All lines in the data below carrying the string "computer" are to be located and copied.

Start of Block

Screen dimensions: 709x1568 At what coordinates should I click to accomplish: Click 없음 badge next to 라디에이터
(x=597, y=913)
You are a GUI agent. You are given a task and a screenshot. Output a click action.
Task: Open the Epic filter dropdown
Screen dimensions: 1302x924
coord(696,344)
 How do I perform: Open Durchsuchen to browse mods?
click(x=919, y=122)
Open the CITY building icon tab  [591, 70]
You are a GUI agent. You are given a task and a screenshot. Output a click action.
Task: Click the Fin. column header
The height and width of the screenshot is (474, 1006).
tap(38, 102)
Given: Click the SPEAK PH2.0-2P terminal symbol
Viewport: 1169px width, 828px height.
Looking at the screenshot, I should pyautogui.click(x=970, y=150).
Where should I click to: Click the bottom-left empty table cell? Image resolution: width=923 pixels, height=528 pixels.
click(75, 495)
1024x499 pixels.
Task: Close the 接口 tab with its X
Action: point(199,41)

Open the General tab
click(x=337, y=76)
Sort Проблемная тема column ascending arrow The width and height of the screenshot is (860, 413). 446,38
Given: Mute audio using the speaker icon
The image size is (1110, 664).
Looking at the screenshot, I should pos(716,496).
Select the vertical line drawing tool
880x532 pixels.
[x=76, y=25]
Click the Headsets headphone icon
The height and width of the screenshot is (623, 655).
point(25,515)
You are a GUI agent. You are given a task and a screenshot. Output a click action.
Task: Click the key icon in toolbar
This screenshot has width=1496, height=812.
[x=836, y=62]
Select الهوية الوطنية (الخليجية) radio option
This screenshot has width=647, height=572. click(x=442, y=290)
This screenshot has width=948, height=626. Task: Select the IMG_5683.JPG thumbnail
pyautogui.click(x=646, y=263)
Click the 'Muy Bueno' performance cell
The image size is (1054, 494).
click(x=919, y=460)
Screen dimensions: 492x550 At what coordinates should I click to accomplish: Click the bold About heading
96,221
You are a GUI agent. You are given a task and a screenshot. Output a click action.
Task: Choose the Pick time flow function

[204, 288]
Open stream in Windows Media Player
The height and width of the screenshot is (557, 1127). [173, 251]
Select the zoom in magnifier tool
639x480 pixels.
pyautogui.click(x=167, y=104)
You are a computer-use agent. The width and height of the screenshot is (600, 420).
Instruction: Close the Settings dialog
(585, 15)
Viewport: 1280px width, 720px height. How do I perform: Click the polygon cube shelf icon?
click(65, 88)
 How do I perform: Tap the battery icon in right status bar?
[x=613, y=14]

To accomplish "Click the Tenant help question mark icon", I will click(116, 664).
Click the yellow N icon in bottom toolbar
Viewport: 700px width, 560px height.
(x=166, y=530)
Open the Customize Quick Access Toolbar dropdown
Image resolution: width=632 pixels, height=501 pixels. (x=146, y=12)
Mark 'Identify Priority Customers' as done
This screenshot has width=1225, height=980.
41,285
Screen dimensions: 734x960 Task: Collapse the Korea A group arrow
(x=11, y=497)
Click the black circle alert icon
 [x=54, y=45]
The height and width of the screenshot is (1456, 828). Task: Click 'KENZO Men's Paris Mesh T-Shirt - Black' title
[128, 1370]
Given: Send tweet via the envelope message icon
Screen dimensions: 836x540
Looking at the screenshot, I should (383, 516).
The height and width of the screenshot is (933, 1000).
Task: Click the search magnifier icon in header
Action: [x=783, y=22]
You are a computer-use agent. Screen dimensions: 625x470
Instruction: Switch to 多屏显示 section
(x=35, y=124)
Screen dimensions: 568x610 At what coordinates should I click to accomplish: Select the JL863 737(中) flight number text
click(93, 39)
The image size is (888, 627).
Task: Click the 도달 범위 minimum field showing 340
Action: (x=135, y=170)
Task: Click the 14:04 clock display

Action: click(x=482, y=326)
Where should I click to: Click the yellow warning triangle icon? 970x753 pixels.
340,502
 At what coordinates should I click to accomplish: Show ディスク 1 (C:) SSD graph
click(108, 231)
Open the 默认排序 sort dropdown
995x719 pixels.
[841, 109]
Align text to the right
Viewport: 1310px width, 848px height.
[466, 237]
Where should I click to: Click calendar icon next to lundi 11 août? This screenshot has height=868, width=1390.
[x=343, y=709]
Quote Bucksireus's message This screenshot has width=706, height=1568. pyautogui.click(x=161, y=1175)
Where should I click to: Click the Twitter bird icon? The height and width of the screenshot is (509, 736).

End of Block

### Reply
You are a computer-use agent. The width and height of the screenshot is (600, 420).
You are a computer-use agent. Screen dimensions: 625x470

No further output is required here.